### Problem:
Pull every line containing "label" out of the material below.

****************************************

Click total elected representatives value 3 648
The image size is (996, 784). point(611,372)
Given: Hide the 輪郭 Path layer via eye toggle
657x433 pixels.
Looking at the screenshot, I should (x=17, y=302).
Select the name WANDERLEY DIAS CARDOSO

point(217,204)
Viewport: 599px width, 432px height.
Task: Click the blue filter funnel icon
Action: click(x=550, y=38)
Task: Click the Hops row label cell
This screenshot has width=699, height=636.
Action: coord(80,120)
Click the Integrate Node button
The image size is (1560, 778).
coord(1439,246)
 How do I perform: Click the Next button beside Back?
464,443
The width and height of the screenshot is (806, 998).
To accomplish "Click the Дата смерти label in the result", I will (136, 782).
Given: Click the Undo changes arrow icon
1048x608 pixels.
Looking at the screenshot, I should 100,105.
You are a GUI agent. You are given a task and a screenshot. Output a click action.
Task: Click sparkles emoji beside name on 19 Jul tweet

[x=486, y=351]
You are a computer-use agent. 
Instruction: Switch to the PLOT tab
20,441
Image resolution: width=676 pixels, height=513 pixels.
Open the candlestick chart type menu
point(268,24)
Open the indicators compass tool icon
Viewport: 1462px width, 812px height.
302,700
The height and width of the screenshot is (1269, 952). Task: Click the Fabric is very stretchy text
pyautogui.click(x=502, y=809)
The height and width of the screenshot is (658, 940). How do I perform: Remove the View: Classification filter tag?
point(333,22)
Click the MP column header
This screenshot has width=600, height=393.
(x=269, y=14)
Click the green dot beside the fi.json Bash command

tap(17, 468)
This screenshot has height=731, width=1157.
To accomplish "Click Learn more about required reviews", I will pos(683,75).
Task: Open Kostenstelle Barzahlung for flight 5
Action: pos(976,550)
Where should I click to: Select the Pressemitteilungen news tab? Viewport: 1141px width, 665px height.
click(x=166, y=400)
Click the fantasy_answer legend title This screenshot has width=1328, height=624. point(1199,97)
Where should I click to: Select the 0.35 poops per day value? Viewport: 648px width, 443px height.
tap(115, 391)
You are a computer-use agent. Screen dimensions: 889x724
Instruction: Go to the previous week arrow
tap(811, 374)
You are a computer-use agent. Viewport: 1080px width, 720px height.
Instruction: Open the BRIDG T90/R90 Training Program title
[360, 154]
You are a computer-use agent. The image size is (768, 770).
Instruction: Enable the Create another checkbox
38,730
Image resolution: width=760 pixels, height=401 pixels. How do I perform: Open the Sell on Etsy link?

****************************************

### Output below:
Task: Click the Hops row label cell
To accomplish "Click the Дата смерти label in the result", I will (136, 782).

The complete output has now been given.